▶ [TASK TO CARRY OUT] Leave the pictures out and write out exactly the lines from the top of the entries through the line containing "The height and".

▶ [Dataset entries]
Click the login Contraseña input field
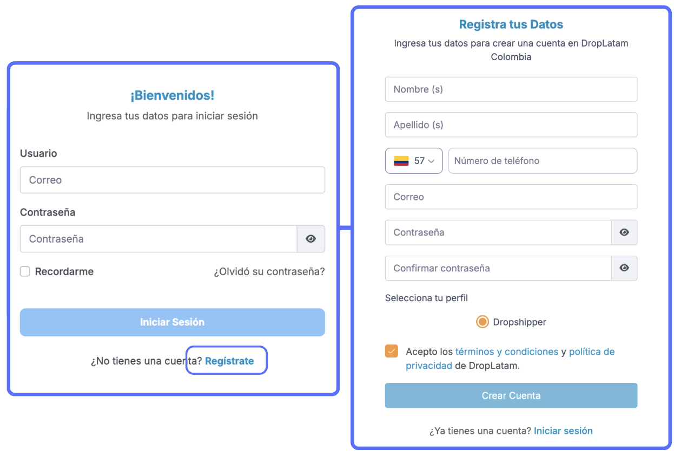Image resolution: width=674 pixels, height=455 pixels. pyautogui.click(x=158, y=239)
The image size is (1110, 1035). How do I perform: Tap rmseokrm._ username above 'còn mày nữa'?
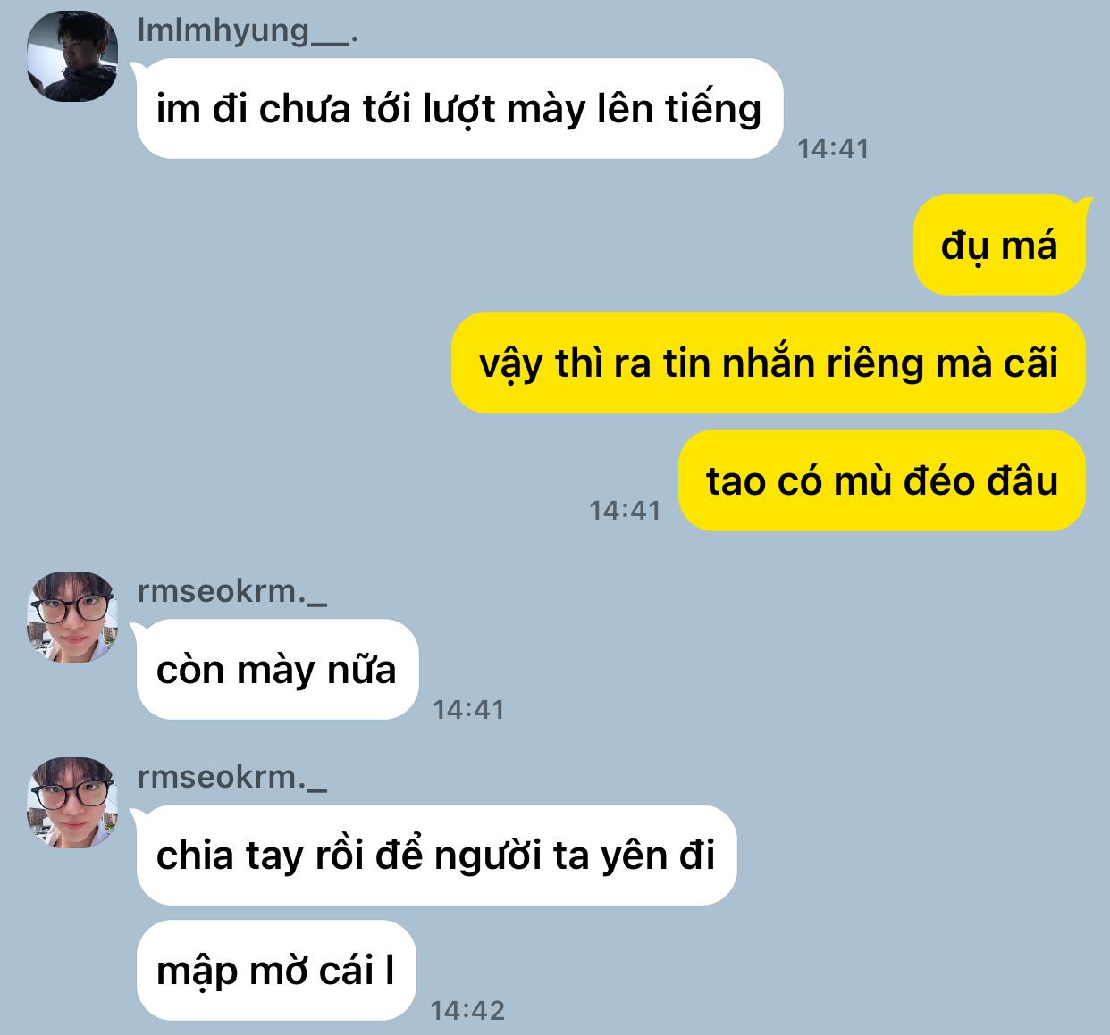[232, 591]
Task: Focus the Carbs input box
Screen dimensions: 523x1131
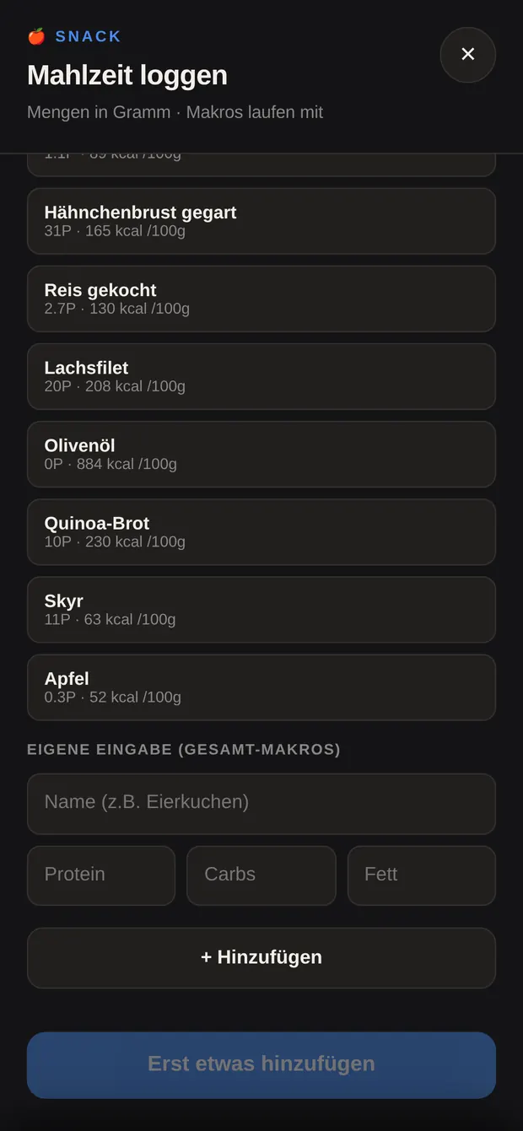Action: click(262, 875)
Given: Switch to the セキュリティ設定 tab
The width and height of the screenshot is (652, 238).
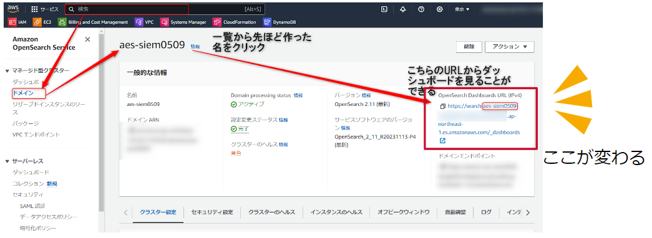Looking at the screenshot, I should [x=212, y=212].
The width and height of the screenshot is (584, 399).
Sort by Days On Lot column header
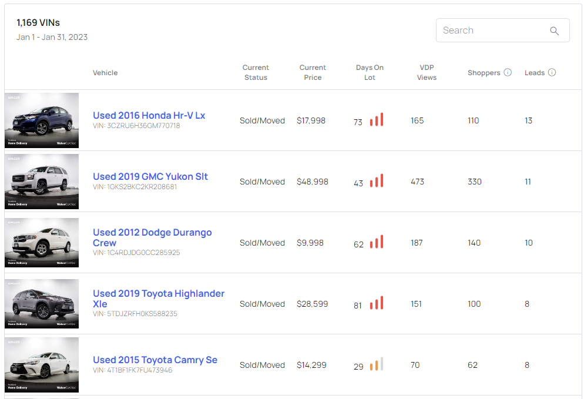coord(370,72)
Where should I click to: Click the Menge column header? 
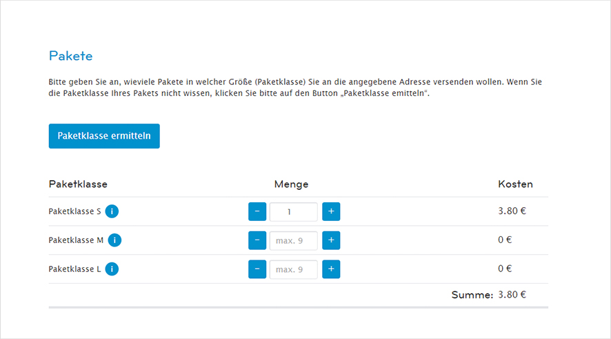pos(291,184)
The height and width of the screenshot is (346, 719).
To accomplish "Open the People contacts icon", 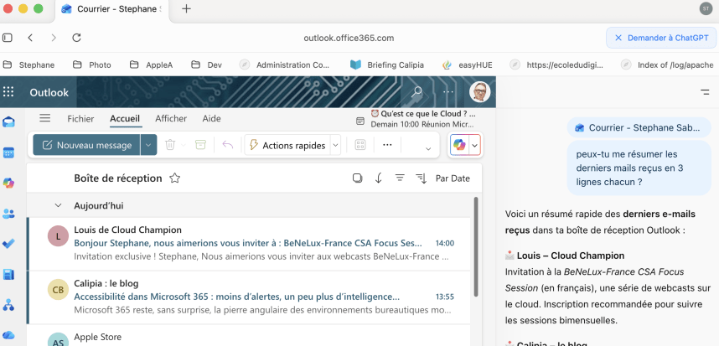I will [x=8, y=214].
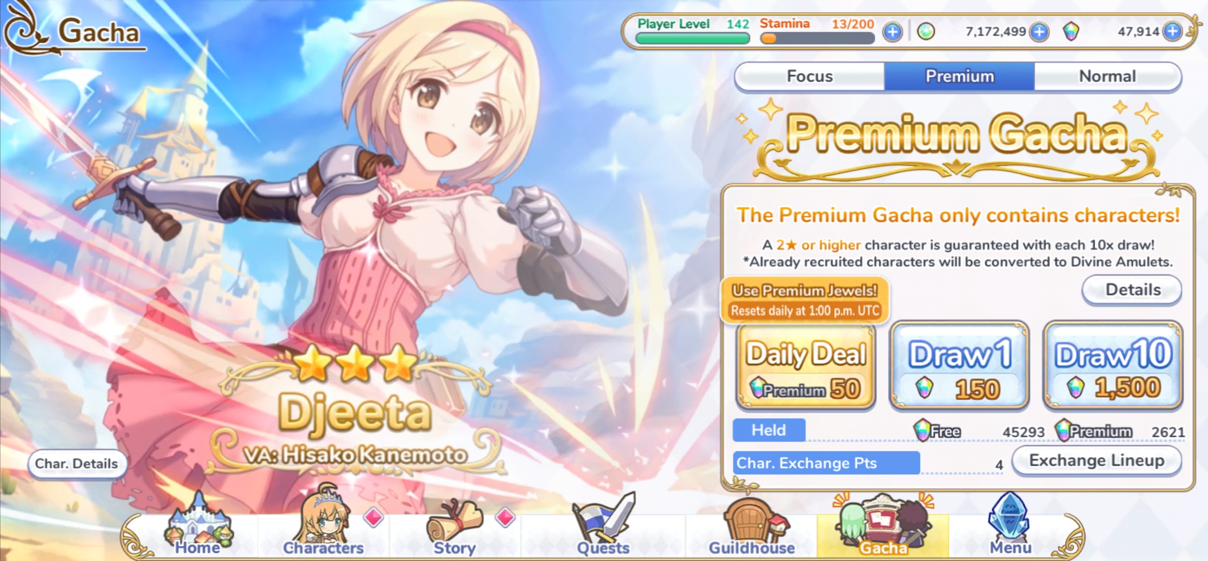Tap the plus icon next to jewel count
1208x561 pixels.
point(1173,31)
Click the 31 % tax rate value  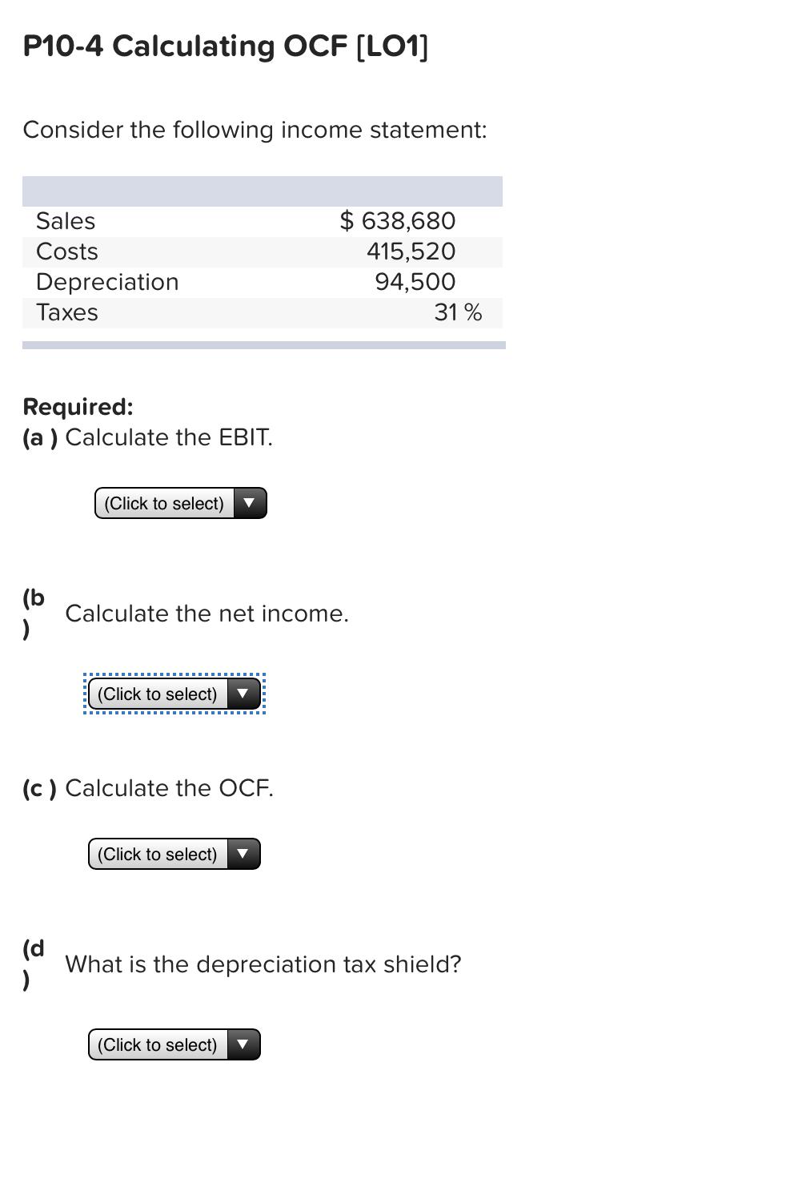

▶ [OUTPUT]
Click the login Contraseña input field
Image resolution: width=674 pixels, height=455 pixels. pyautogui.click(x=158, y=239)
The image size is (1110, 1035). How do I perform: Tap rmseokrm._ username above 'còn mày nữa'?
[232, 591]
Task: Focus the Carbs input box
Screen dimensions: 523x1131
Action: click(262, 875)
Given: Switch to the セキュリティ設定 tab
The width and height of the screenshot is (652, 238).
Looking at the screenshot, I should [x=212, y=212].
The width and height of the screenshot is (584, 399).
Sort by Days On Lot column header
coord(370,72)
Where should I click to: Click the Menge column header? 
pos(291,184)
The height and width of the screenshot is (346, 719).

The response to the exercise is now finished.